━━━ INPUT
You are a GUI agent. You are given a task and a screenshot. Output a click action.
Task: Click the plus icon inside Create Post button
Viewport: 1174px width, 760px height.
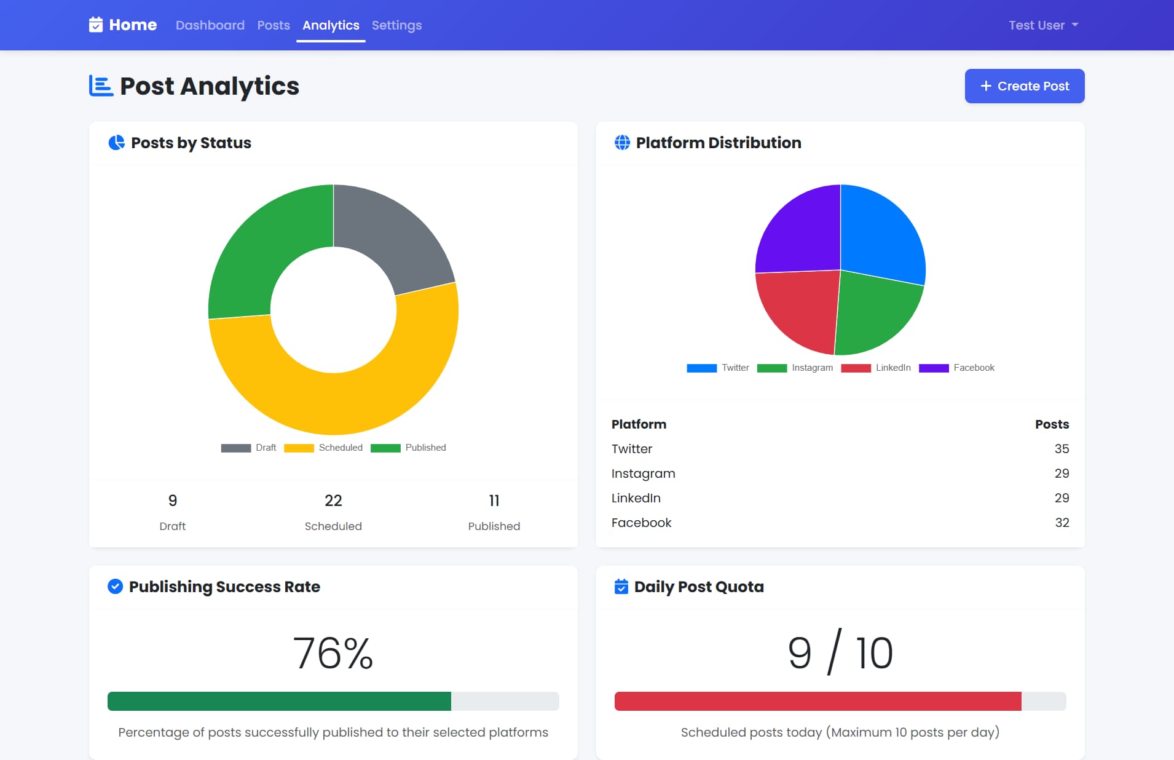tap(985, 86)

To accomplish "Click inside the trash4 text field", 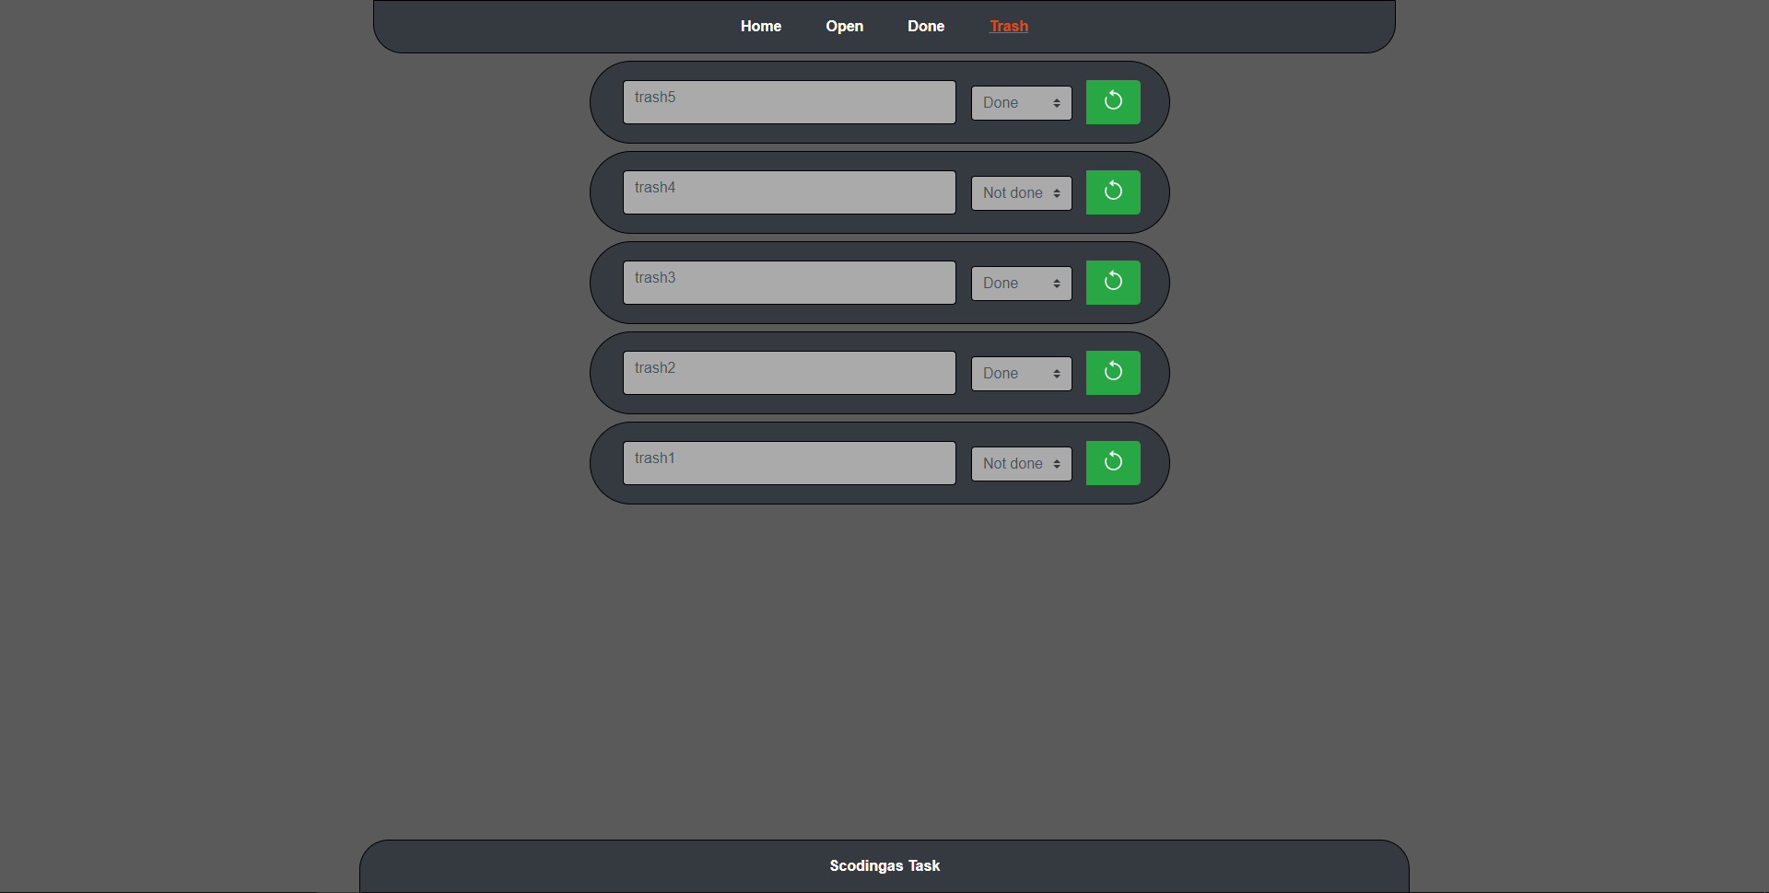I will (788, 191).
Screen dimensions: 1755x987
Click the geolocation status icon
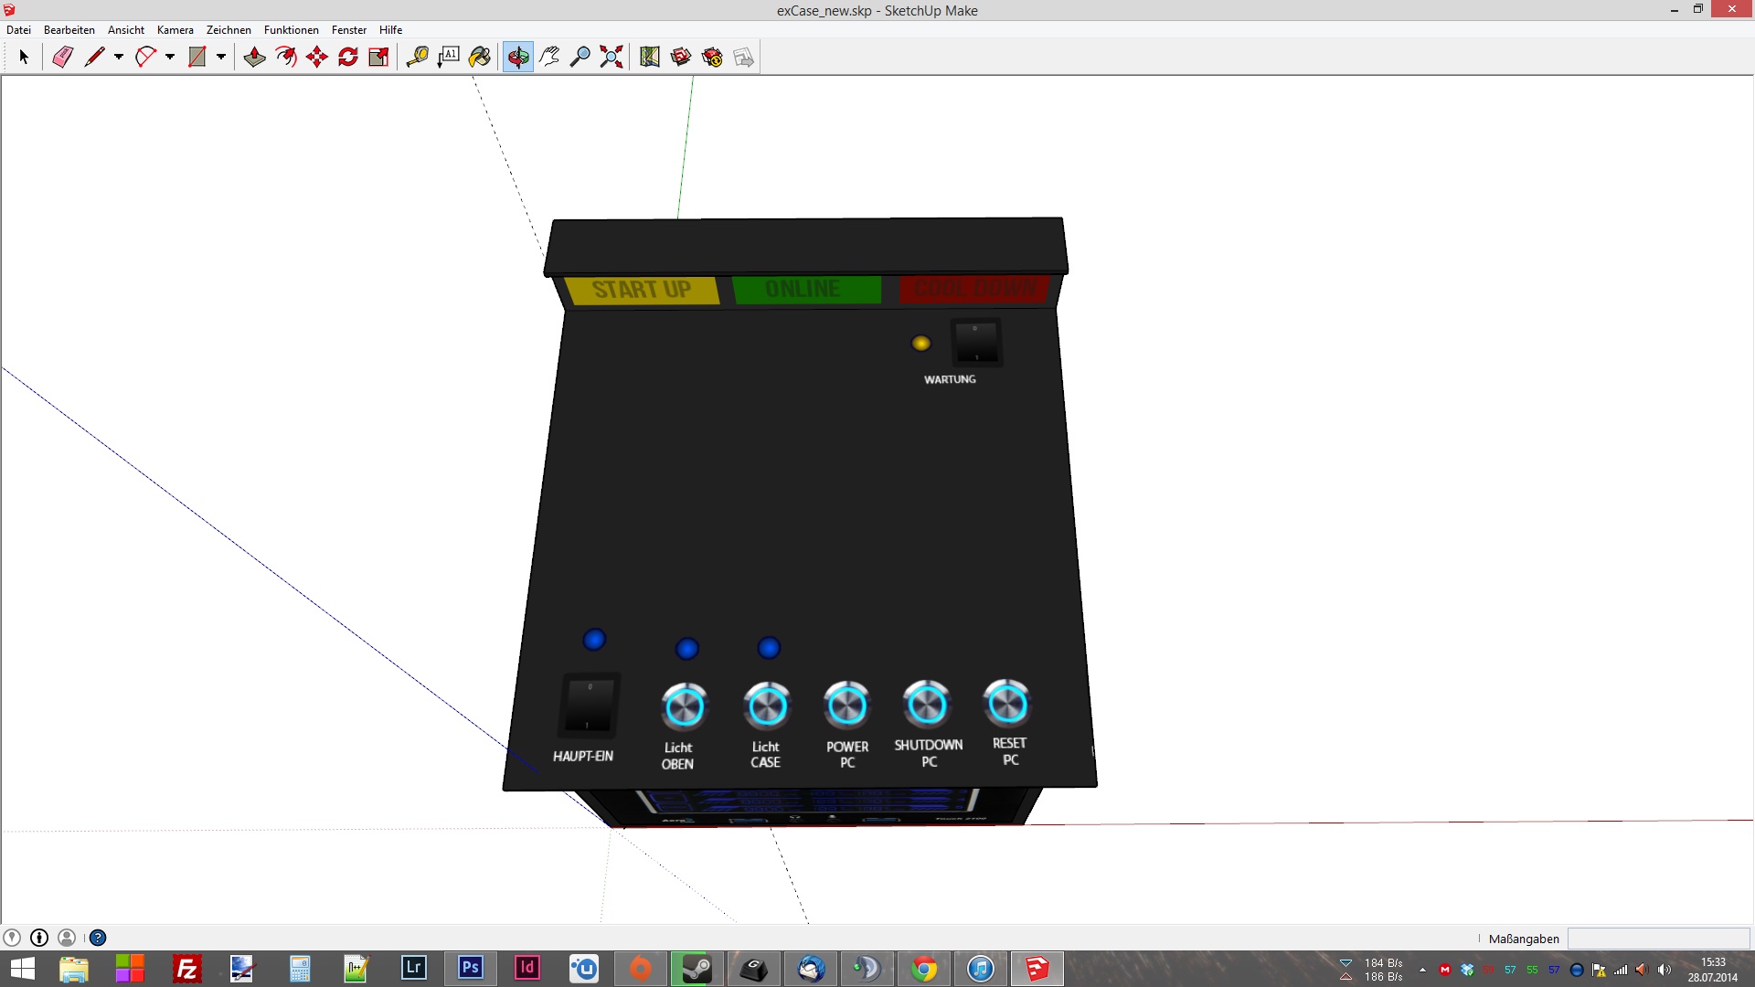(x=11, y=938)

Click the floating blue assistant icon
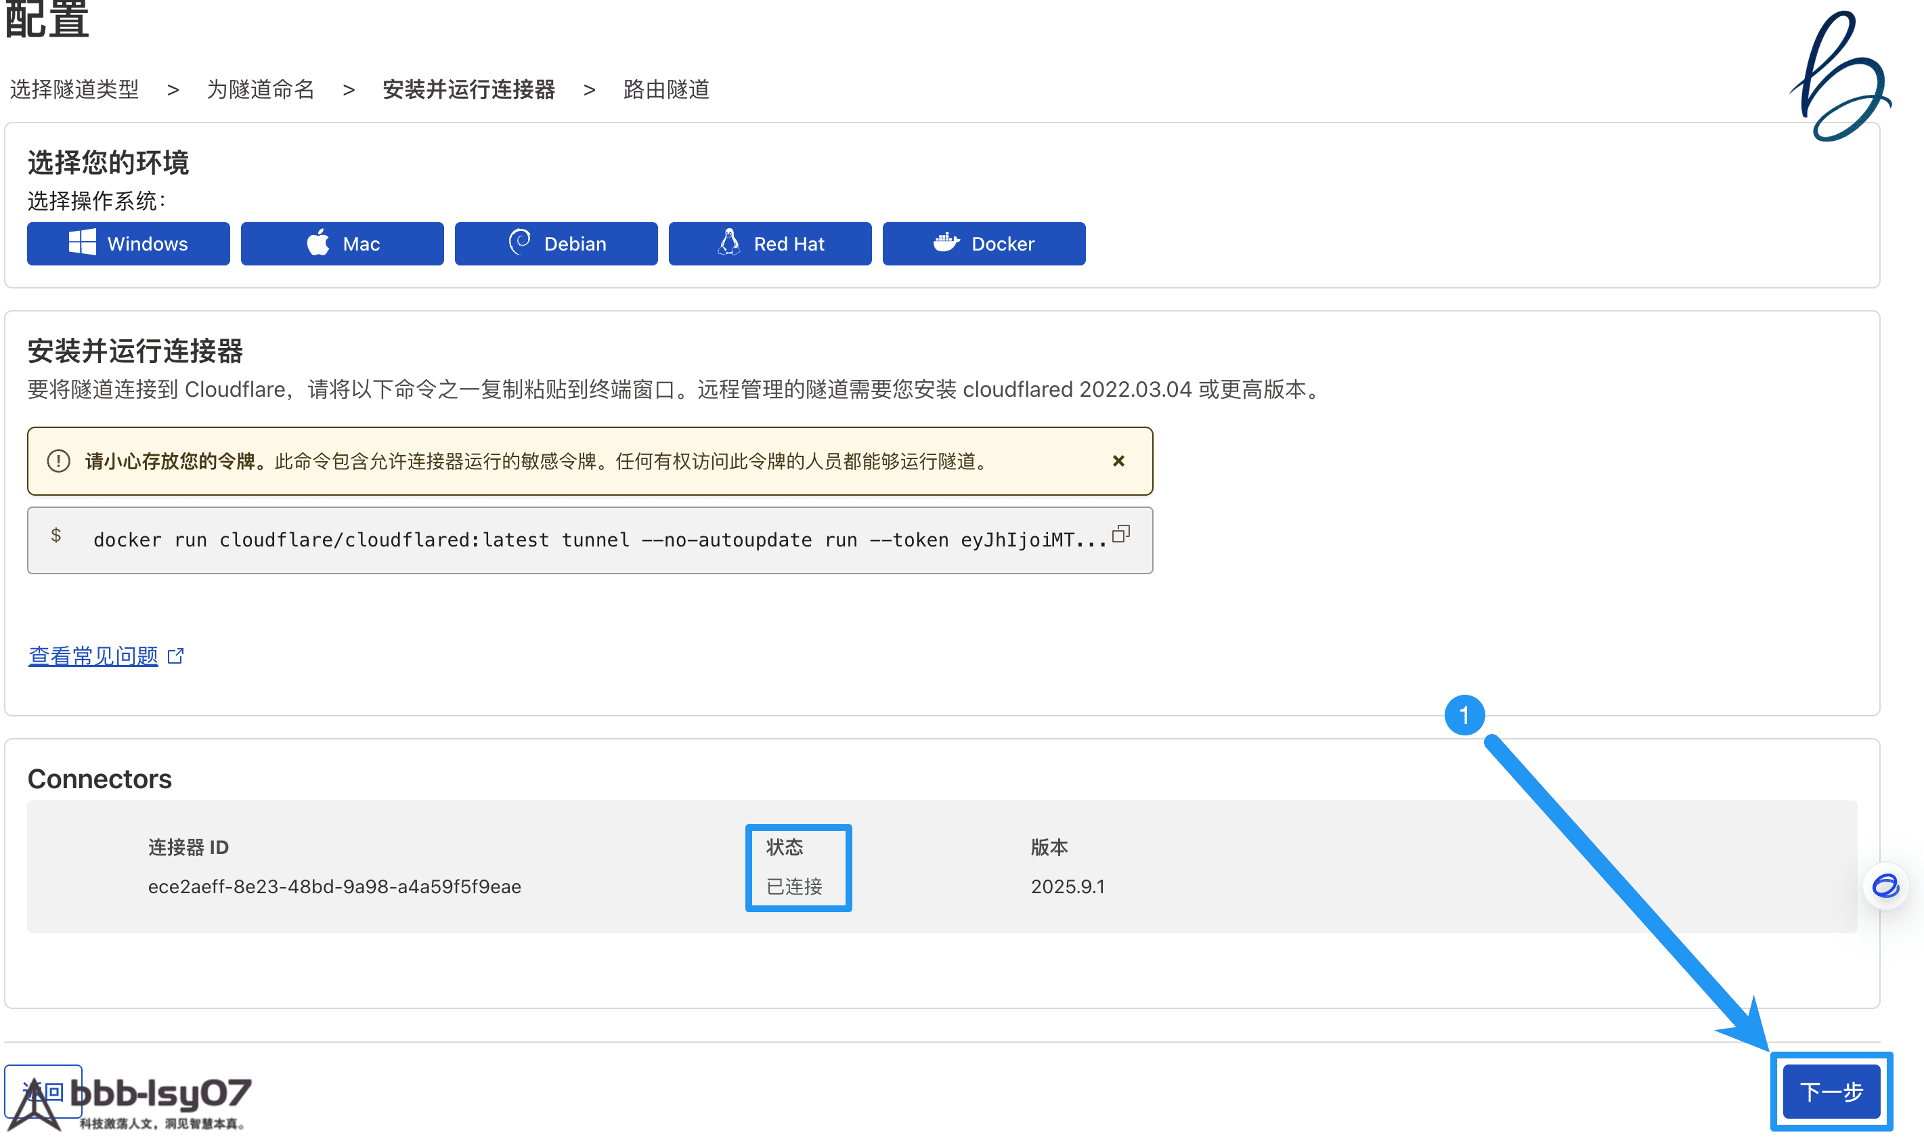click(x=1885, y=886)
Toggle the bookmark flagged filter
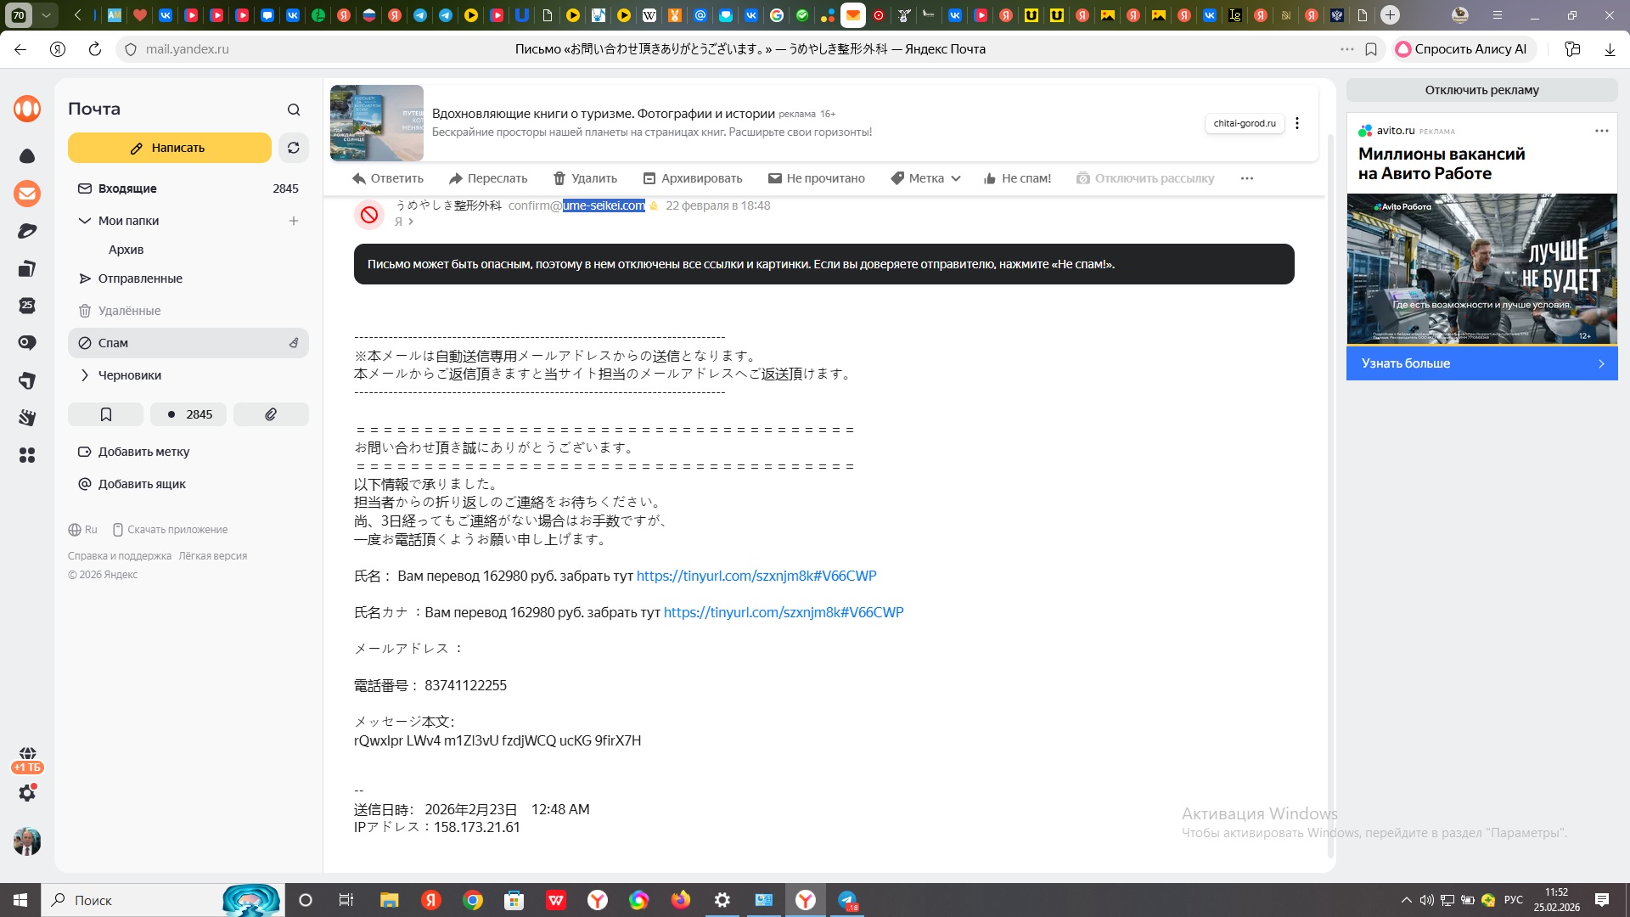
━━━━━━
EXERCISE.
Repeat exactly the lines from the one containing "Click the geolocation status icon" through the last line of the records above, both included, and leave out the pictures.

ANSWER BOX.
Click the geolocation status icon
(x=11, y=938)

Click the floating blue assistant icon
click(x=1885, y=886)
Toggle the bookmark flagged filter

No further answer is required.